Bohnen, Linsen und andere Hülsenfrüchte waren bei uns viel zu lange in Vergessenheit. Höchste Zeit, sich an den Italienern, Franzosen und auch den Indern ein Beispiel zu nehmen!

Sojasauce ist wohl eine der tollsten Erfindungen des kulinarischen Universums und auch von Leuten, die meinen, die Bohne und ihre Verwandten mit Geringschätzung strafen zu können, ein heiß geliebtes Lebensmittel. Wie aus vergleichsweise bescheidenen ­Sojabohnen eine solche Geschmacksbombe entstehen kann, die ihr Können noch dazu bereitwillig und elegant in den Dienst ­anderer Aromen stellt – das ist schon die ganz hohe Schule der Produktveredelung. Von Tofu über Tempeh und Miso bis zur Verwendung des Kochwassers von Kicher­erbsen, um es, aufgeschlagen, als Ersatz­produkt für Eischnee beim Backen einzusetzen, sind die Verwandlungsmöglichkeiten der Hülsenfrüchte unerreicht.

Aber Bohnen, Linsen und Co. haben es auch ohne vorhergehende Fermentation und Reifung in sich.
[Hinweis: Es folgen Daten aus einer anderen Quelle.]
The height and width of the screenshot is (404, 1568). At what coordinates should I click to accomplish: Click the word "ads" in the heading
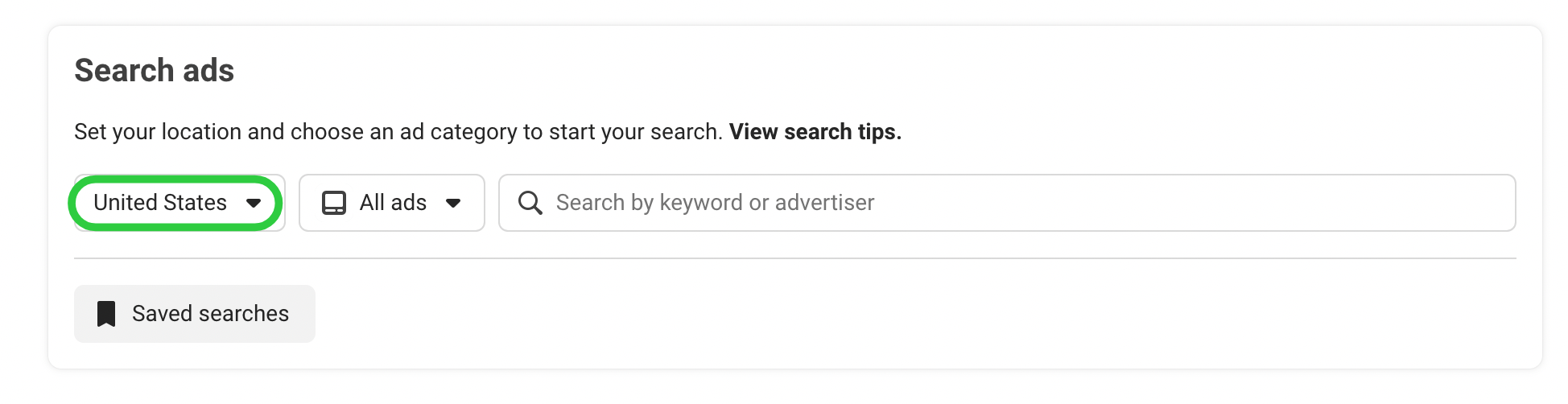tap(208, 71)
Schön langsam kommen die köstlichen Leguminosen, die in Italien oder Frankreich ihre Popularität nie verloren haben, auch bei uns wieder aus dem Vorratsschrank. Okay, die Käferbohne in ihrer Bestimmung als Salat oder Unterlage für saures Rindfleisch hat sich in der Steiermark stets behauptet.

Überhaupt muss man die Steirer an dieser Stelle loben: Im Vergleich zum Rest des Landes wird die Freude an der Bohne hier noch hochgehalten. Was aber ist mit den Bohnengulaschen und -strudeln, den Bohnensalaten und den legendären Bohnensuppen (vielleicht mit Ganslklein?) geschehen, die vor Jahren noch weithin zu finden waren? Es verlangt niemand, sich jedes Mal die Prozedur von Einweichen und Kochen der Trockenfrüchte anzutun. Nur: Dafür könnte etwas mehr Auswahl bei Dosenbohnen gegeben sein.

Aber schön der Reihe nach. Zuerst ­empfiehlt sich eine kleine Vorstellung der wichtigsten Vertreter und Sorten.

 

Bohnen

Bei unseren köstlichen Nachbarn, den ­Italienern, stehen traditionell die Sorten Cannellini und Borlotti hoch im Kurs, wenn es um Klassiker wie Jota (Sauerkraut-Bohnen-Suppe wie im Friaul), Pasta e fagioli, Minestrone oder die klassisch ­toskanischen Fagioli all’uccelletto geht.

In Spanien gibt es gleich mehrere geschützte Herkunftsbezeichnungen, etwa die Judías de El Barco de Ávila mit ihrer cremigen Textur oder die – auch im getrockneten Zustand grüne – Alubia ­verdina aus Asturien. Die Iberer schätzen ihre Bohnen mit Muscheln, aber auch mit würzigen Würsten (gerne auch Blutwürsten), mit Rebhuhn oder, ganz einfach, als cremige Unterlage für die herausragenden Fischkonserven der nordspanischen Tradition von Thunfisch bis Muscheln.

Die Favabohne, auch als Sau- oder ­Pferdebohne bekannt, ist jung und frisch geerntet eine beispiellos zarte grüne Delikatesse. Ausgereift findet sie im ­mittelöstlichen Bohnenpüree Foul gewinnbringend Verwendung. Die Fava ist die ­einzige Bohne, die in Europa schon vor der Eroberung des amerikanischen Kontinents heimisch war.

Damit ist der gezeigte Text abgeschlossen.